A Frente Comum dos Sindicatos da Função Pública lembra que os trabalhadores podem recorrer aos tribunais – nomeadamente, ao Tribunal Constitucional – caso se sentiam injuriados por causa das progressões na carreira, conta o Diário de Notícias esta quarta-feira.

“Qualquer trabalhador que se sinta lesado pode recorrer aos tribunais e pode recorrer ao Tribunal Constitucional” ao tentar “que alguém peça [esse recurso]” para perceber “se o podem discriminar em relação a outro”, disse ao DN Ana Avoila, acrescentando que “não é uma questão de pedir, é uma questão de direitos”.

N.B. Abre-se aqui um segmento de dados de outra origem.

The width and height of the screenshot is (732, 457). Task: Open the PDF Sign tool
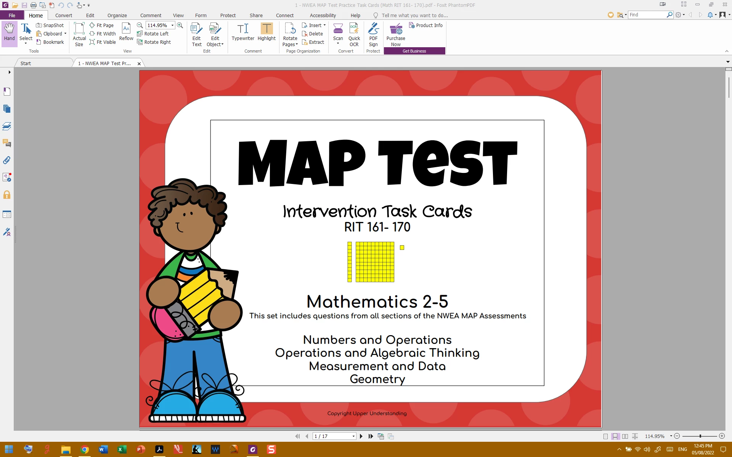click(373, 34)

Questionado sobre a reivindicação de vários profissionais para o Governo contabilize todos os anos que estiveram congelados para efeitos de progressão de carreira, o primeiro-ministro, António Costa, disse aos jornalistas que é necessário “negociar com bom senso, com responsabilidade, procurando responder às ansiedades das pessoas, mas com um princípio fundamental: Portugal não pode sacrificar tudo o que conseguiu do ponto de vista da estabilidade financeira”.

“O senhor primeiro-ministro, António Costa, incorre num erro porque certamente desconhece que o direito que os trabalhadores da administração pública têm relativamente à carreira”, sublinhou ao matutino Ana Avoila, lembrando que é um direito que está “consagrado na lei”.

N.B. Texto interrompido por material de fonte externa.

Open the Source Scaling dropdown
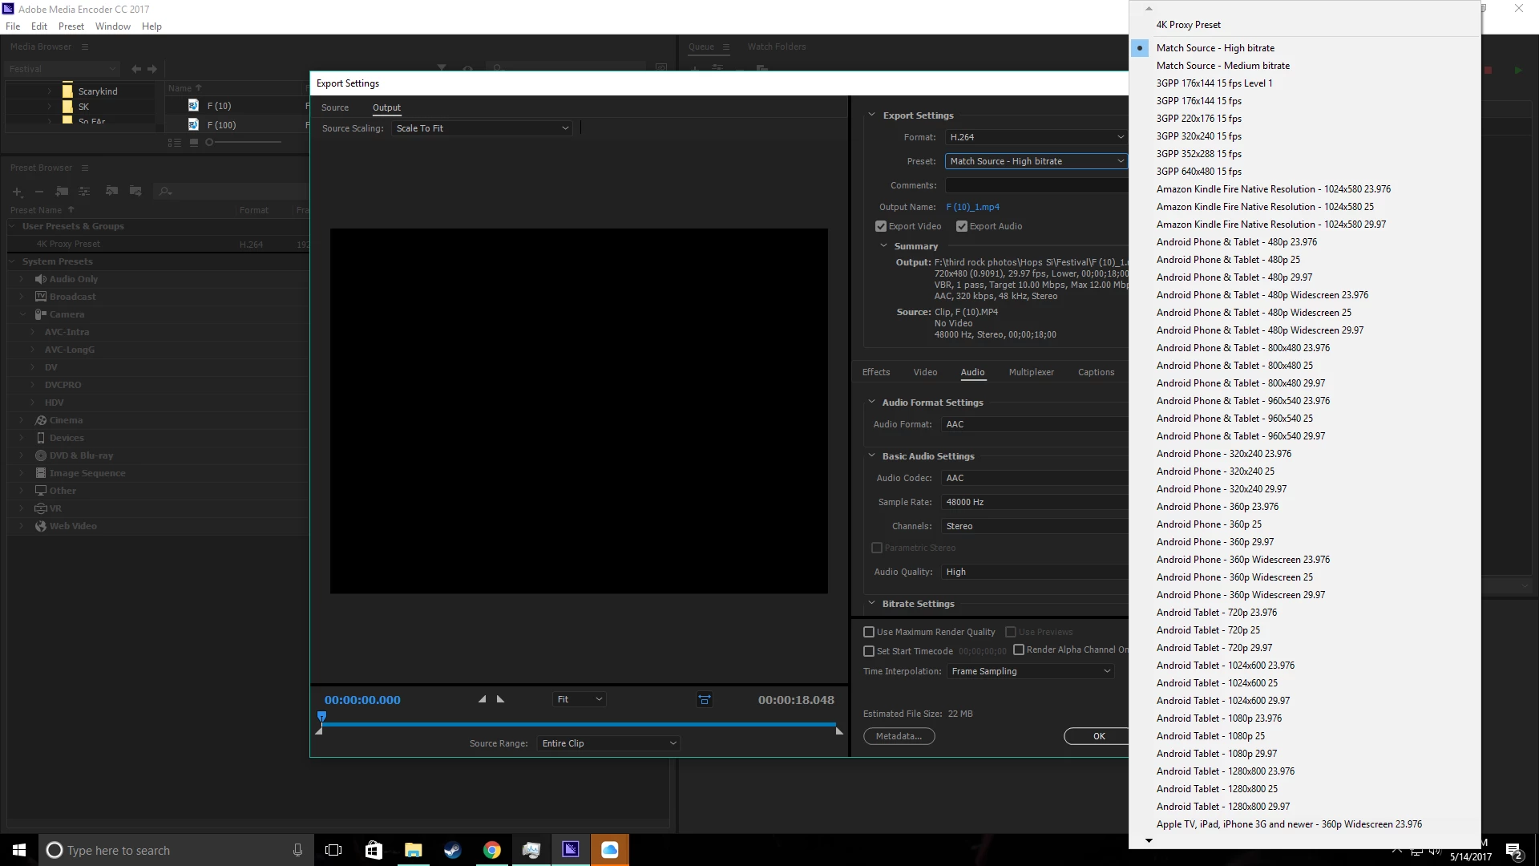 pos(482,128)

Segundo a responsável do sindicato, “a contagem dos anos do tempo de serviço e a avaliação de desempenho são dois requisitos fundamentais para a evolução da carreira” e “o que está na lei é para todos”. “As pessoas não podem perder direitos e nem se suspende a democracia, nem se suspendem os direitos”, explicou ao mesmo diário.

Os deputados começam esta quarta-feira as votações na especialidade do Orçamento do Estado para 2018 (OE2018) e das mais de 600 propostas de alteração apresentadas pelos partidos, dando início à reta final da discussão orçamental no Parlamento. Na função pública, a discussão mais acesa deverá ser em torno das carreiras dos professores e da contagem do tempo de serviço para efeitos de descongelamento das progressões.